I'm with those who think it a rather nice link between them, especially since both families seem to be on good terms.
I am old and cynical enough, however, to wonder if this happy situation will remain that way once the new baby arrives and a whole new dynamic, maybe including jealousy — either direction — is set up. On the other hand I'm also old and soppy enough to believe it entirely possible — maybe even likely — that they will find ways together to surmount any such problems and create a brrat big nurturing and suppprtuve wider family.
So, on balance, I'm with the 'think it's cute' crowd.
When I first saw the headline, though, I thought it might be about naming a child after a loss of a child and re-using the name/s for a subsequent one. While I can (I think) understand the urge to do this, including, perhaps, having a long-cherished plan for using a favourite name and understandably not being willing to lose that as well as the child it was planned for, I can't advise strongly enough against this, from personal experience.
A family I knew well did this, right down to using the planned middle name too. (For example, say, Albert Frederick Brown) This had the result for the second Albert Frederick Brown of growing up acutely aware of a family gravestone, one that he saw often, showing precisely that shared name, only with a death date just ten months before his own birth.

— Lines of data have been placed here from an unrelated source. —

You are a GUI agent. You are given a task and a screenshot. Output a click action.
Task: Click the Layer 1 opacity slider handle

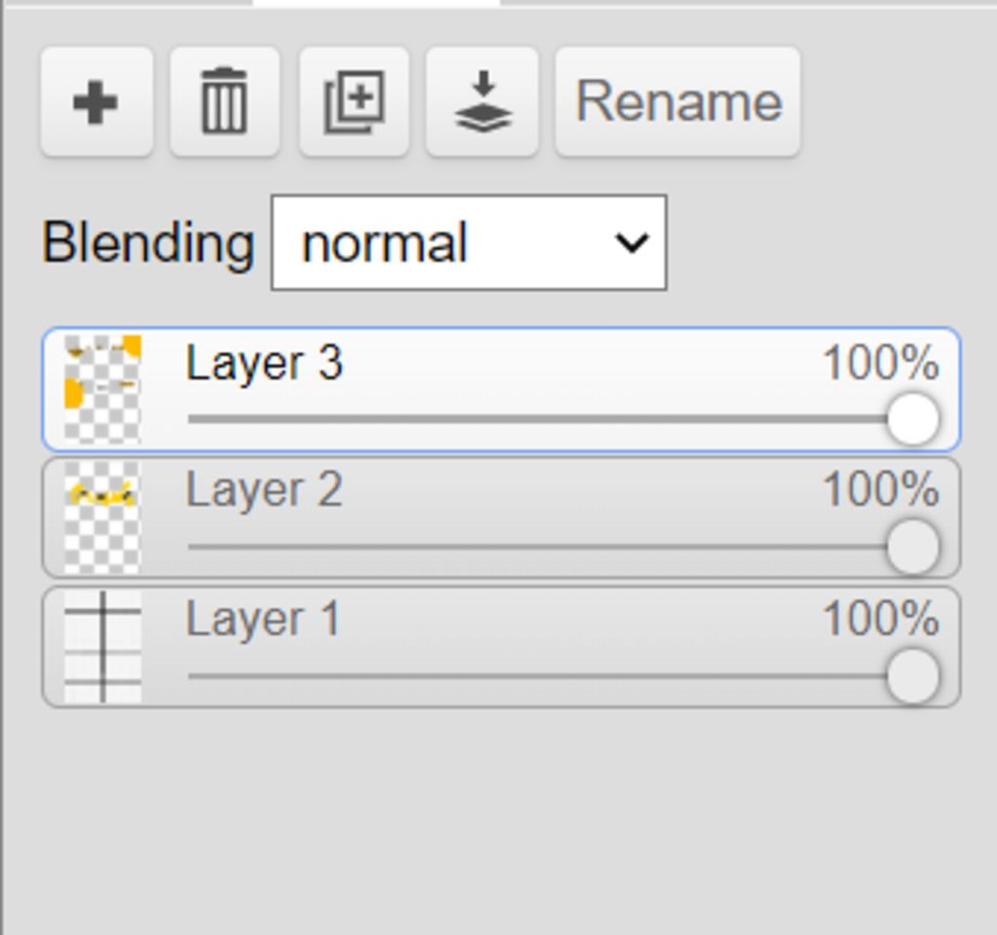click(x=913, y=676)
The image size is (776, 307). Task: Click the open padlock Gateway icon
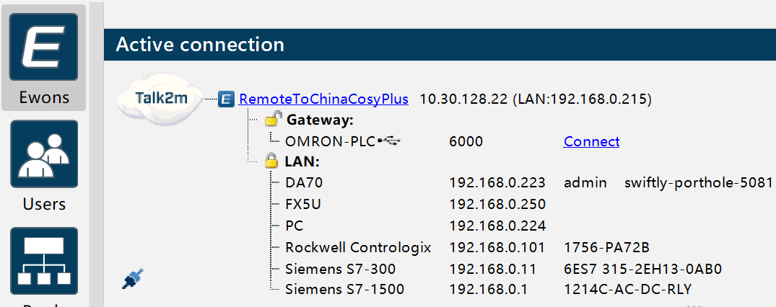click(x=271, y=120)
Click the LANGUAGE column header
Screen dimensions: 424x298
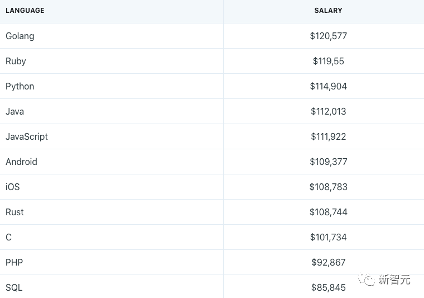click(x=25, y=11)
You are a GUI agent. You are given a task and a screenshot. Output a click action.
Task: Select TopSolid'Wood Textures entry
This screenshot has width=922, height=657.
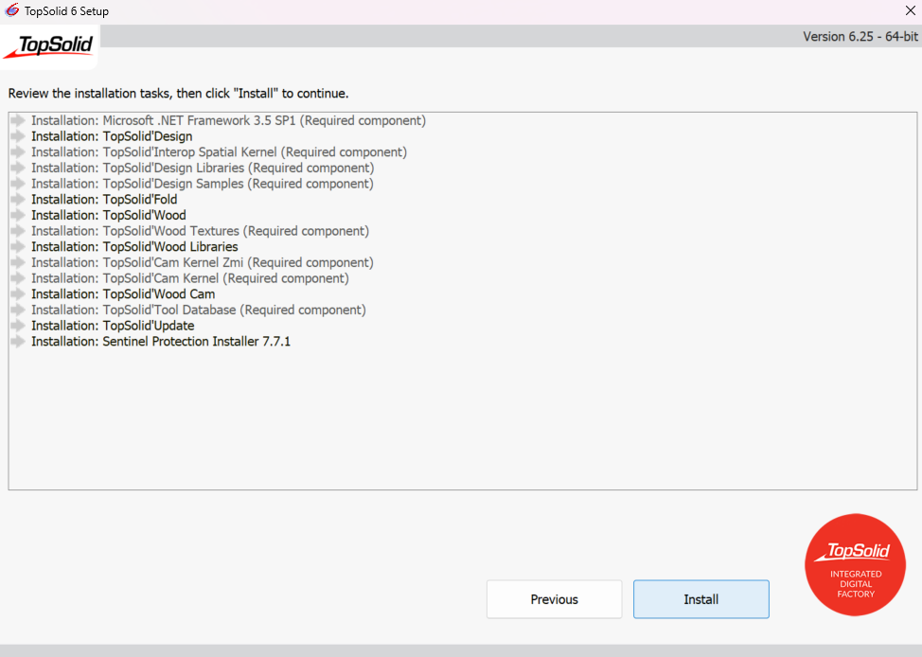(x=200, y=231)
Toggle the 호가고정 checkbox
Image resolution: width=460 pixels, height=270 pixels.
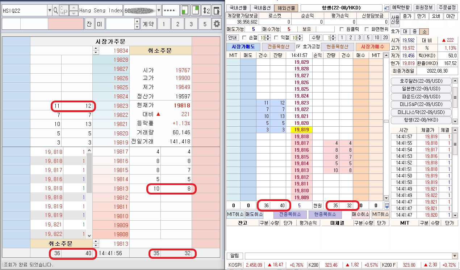pos(298,46)
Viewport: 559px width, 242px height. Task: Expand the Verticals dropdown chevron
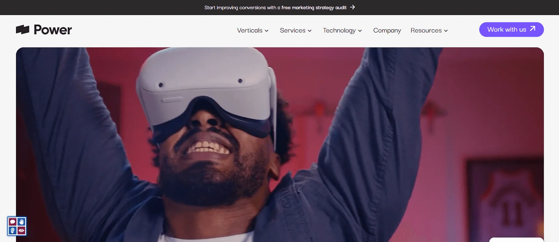pyautogui.click(x=267, y=31)
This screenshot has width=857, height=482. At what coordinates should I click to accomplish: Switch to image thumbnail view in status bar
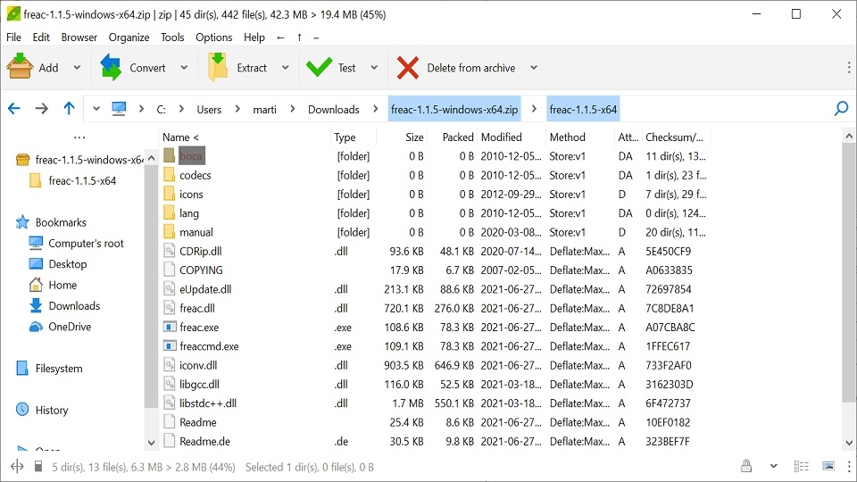click(828, 467)
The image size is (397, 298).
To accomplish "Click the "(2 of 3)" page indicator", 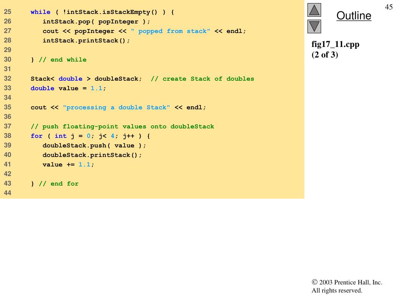I will [325, 55].
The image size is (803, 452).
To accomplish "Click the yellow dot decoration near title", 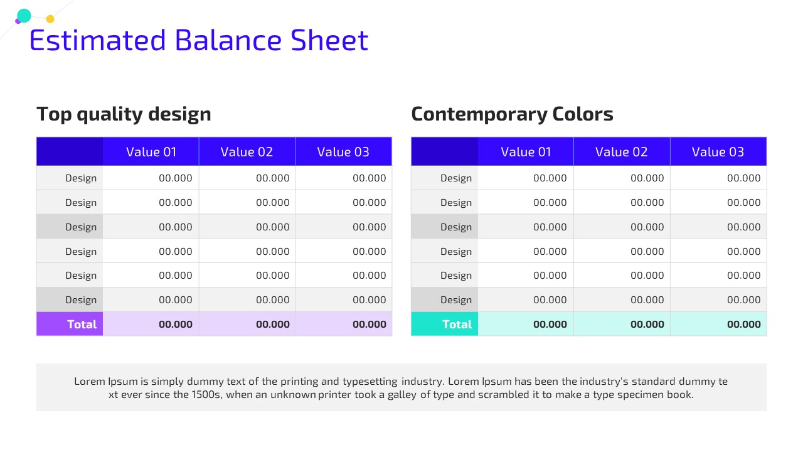I will pyautogui.click(x=50, y=19).
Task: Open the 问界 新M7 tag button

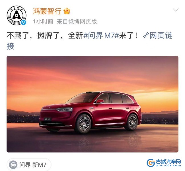Action: point(29,165)
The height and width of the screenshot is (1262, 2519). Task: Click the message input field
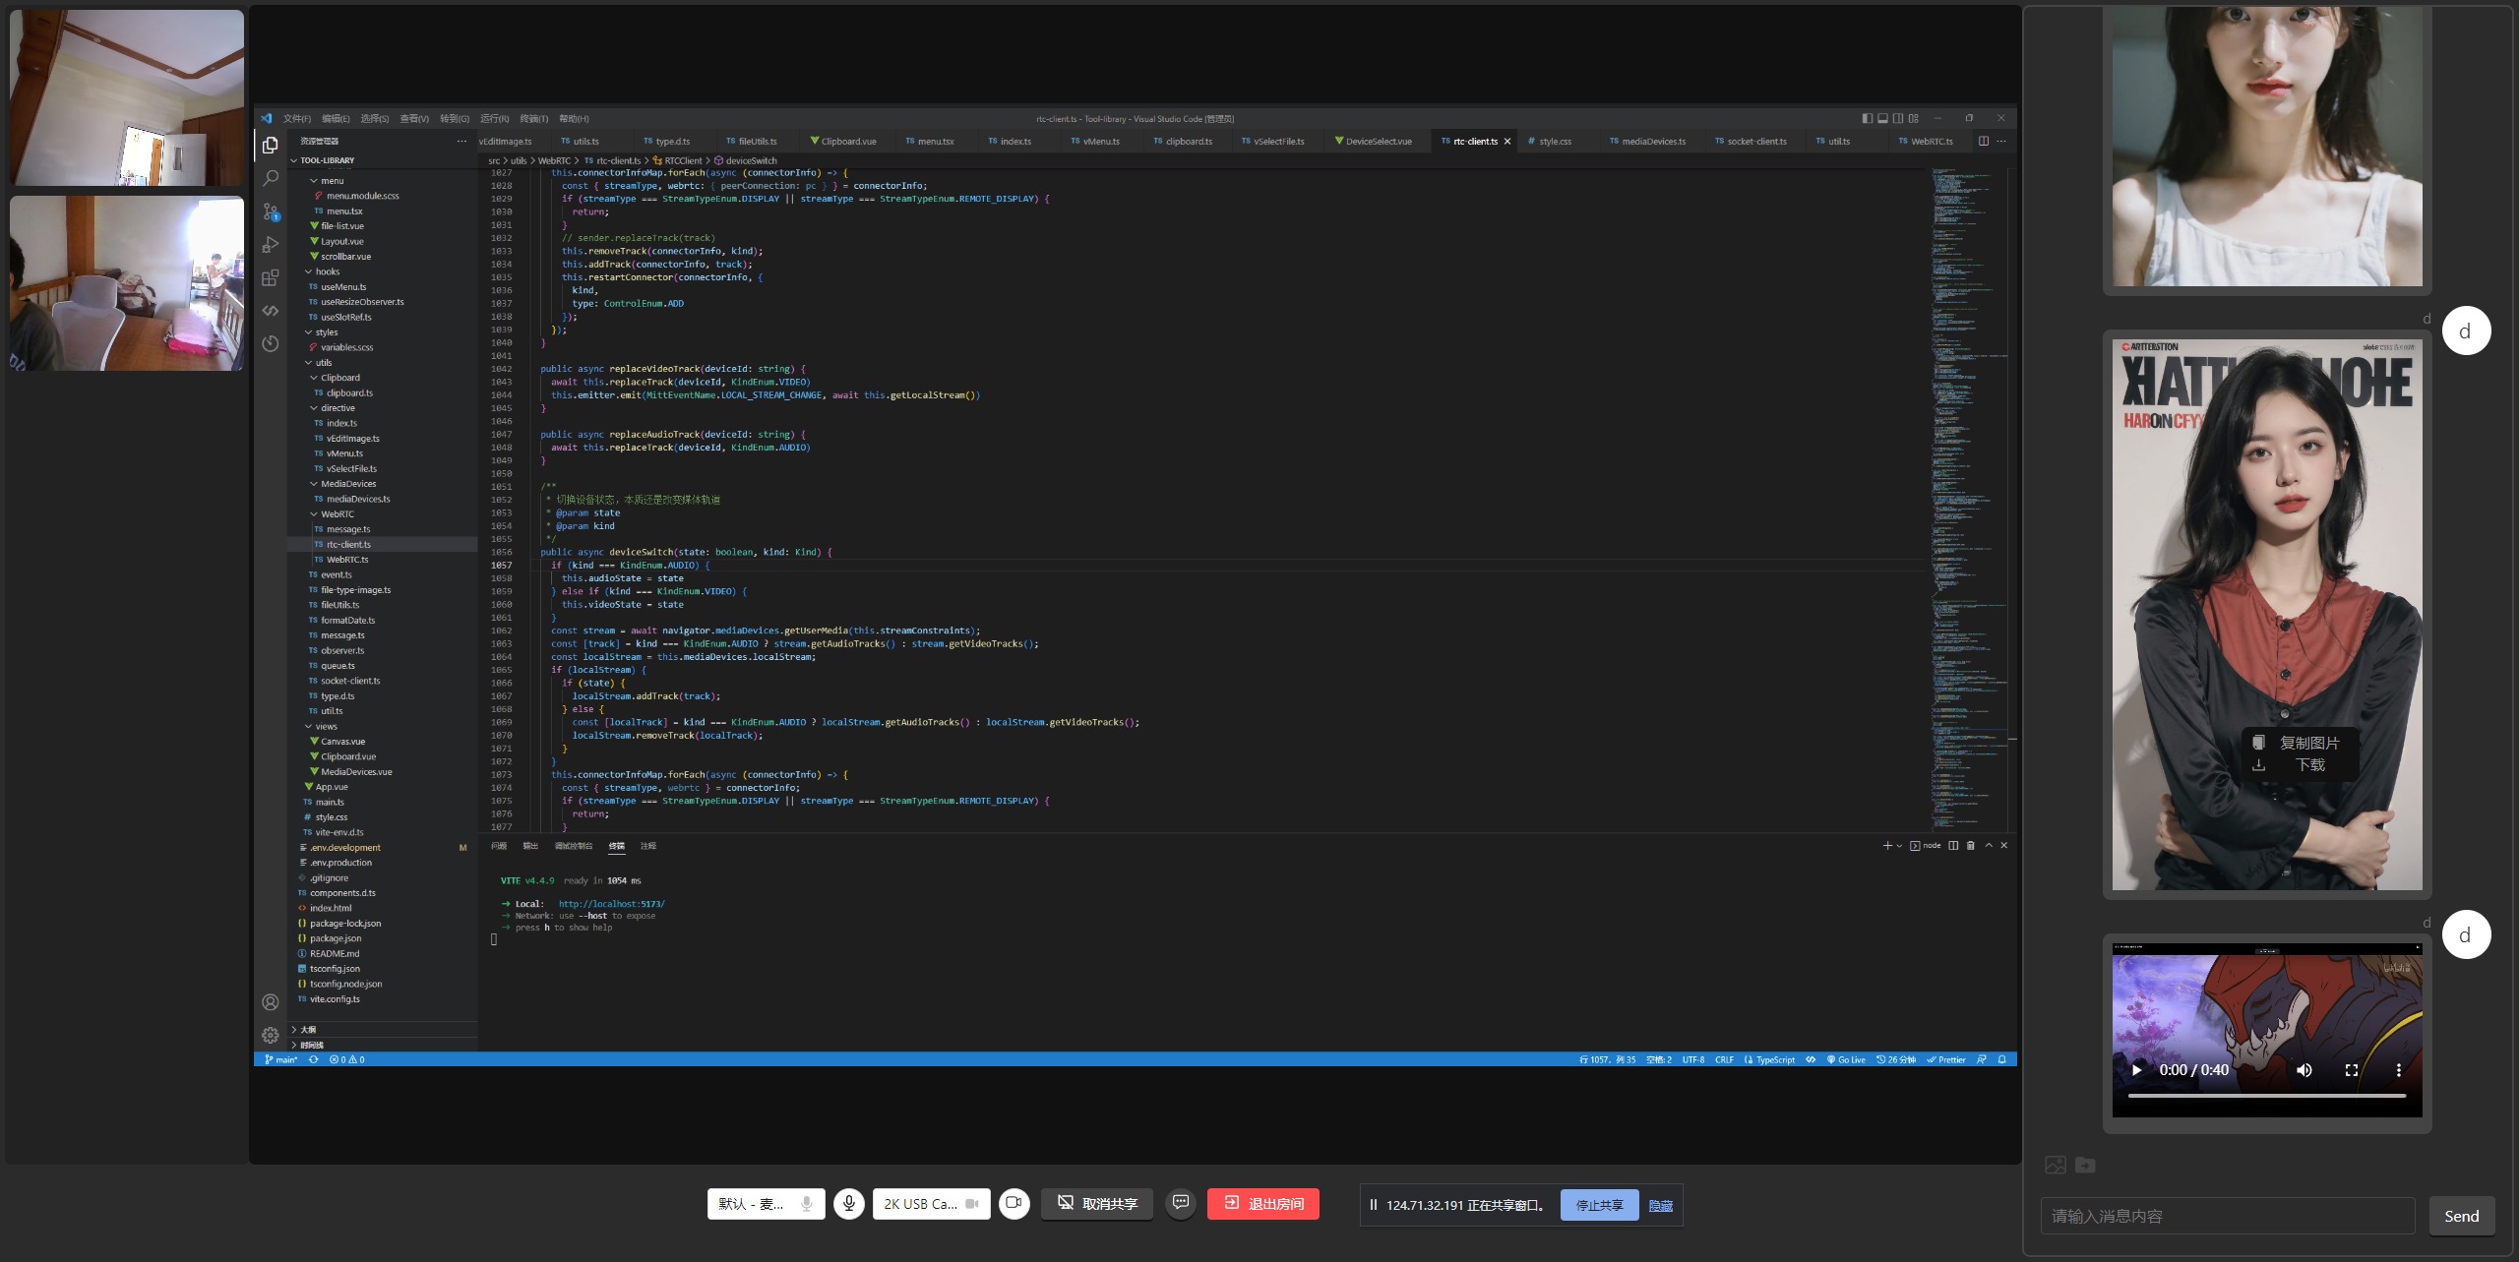click(2227, 1216)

Some people might be able simply to shrug this off, but the person concerned never quite could, feeling themselves always to be merely a replacement for the first, much longed-for, baby. Perhaps it's not unusual for any subsequent sibling after loss of a child to have some of this fear, but using identical names can hardly have helped such a tough adjustment.
It had very serious consequences for this child and his psychological development. As a result he fought hard not just for the usual parental approval but to exceed any imagined expectations his parents might have had for the first Albert, and became an extreme exemplar of the belief that it is not enough to succeed: others must fail.
This intense inherent competitiveness, mixed with the weak self-worth underscored by his reaction to his name, sadly (if paradoxically) resulted in cruel egotist who despised almost everyone else, on some pretext or another, a massive snob who habitually delighted in using his high level of verbal acuity to sneer at anyone and everyone who failed to meet his own excessively high standards of achievement including, as a sort of in-house vehicle for his scorn, his marginally less academically brilliant younger brother. As a result he succeeded in passing on to another child a version of his own damage, in a mirror-image of a child who was made to believe he would always fail to succeed as much as his older brother, a weak egotist who developed, in turn, his own version of snobbery and habitual scorn, taking pleasure and finding excuses for sneering at others and bilittling their achievements, a habit that eventually played a large part in the breakdown of our marriage. (I knew he was damaged when we married; my own youthful egotism lay in imagining I could love him enough to make him whole.)
One apparently small decision; such a long trail of destruction
So while I'm not suggesting that any other family might contain the toxic mix of this already dysfunctional and emotionally fraught family, I’d still, nevertheless. strongly but respectfully suggest that anyone finding themselves in such an intense period of sadness and joy as the birth of a child after the loss of another should try to find a way, somehow, to say goodbye not just to the lost child but to the once-cherished names and instead use choose completely new names with which to celebrate in their new child the arrival of an entirely new identity with a future entirely their own. Anything else may put too high a burden on a child with a 'borrowed' name, risking a damaged ego and low sense of self-worth, even in the most nurturing family.
But I still think sharing middle names in a wider family can be a way of cementing the bonds within it. Or, as others have put it, cute!